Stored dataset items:
════════════════════

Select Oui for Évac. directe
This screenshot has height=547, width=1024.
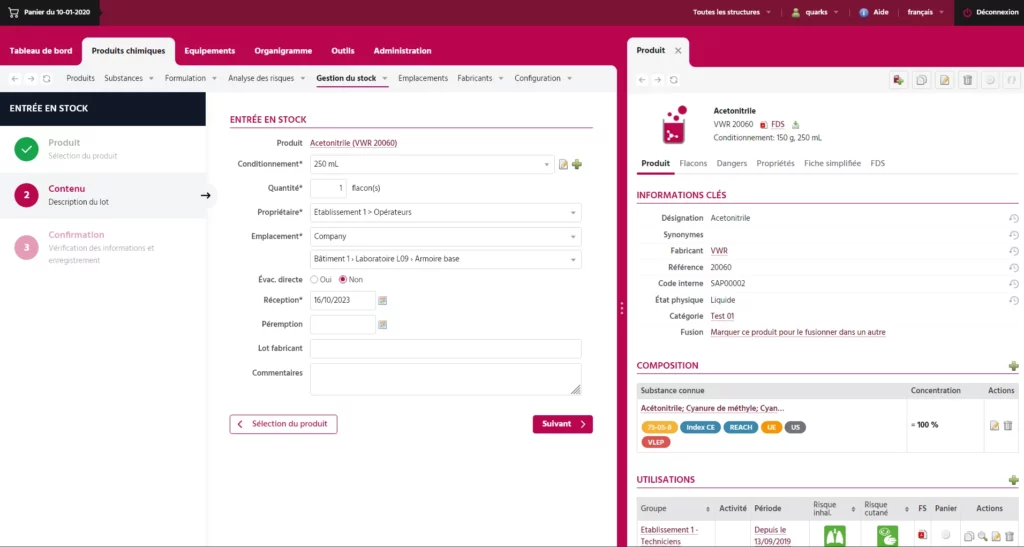314,279
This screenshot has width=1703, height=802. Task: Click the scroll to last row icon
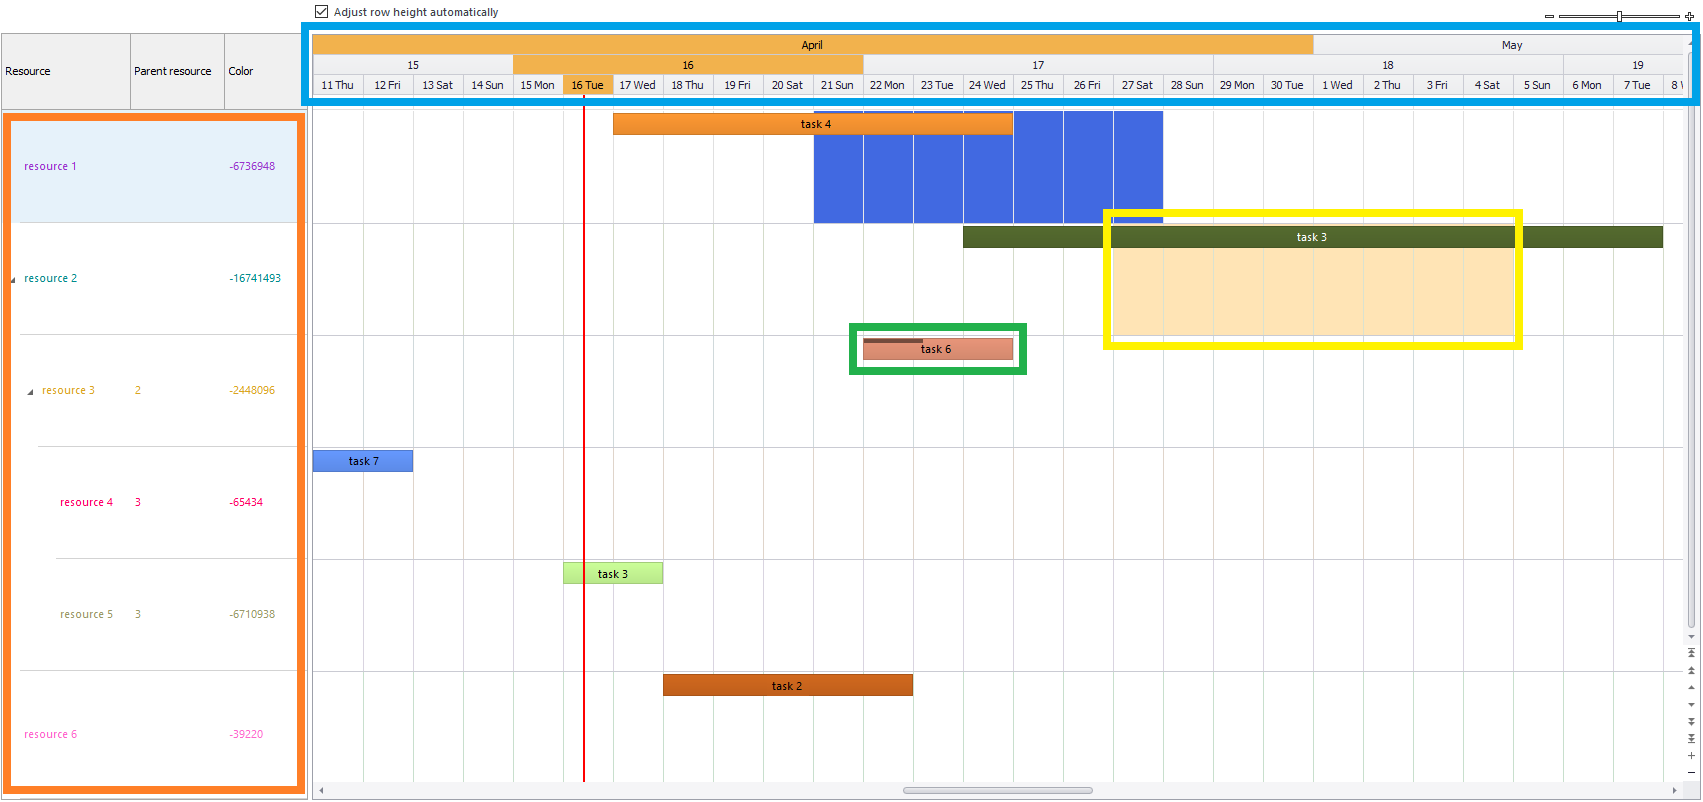pos(1691,738)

════════════════════

▸ Problem details
Every line from the one with "This screenshot has height=547, width=1024." to the end of the records above should be restated word for word, and no picture belongs in the copy.

▸ Exercise result
This screenshot has height=547, width=1024.
314,279
This screenshot has width=1703, height=802. Task: Click the scroll to last row icon
pos(1691,738)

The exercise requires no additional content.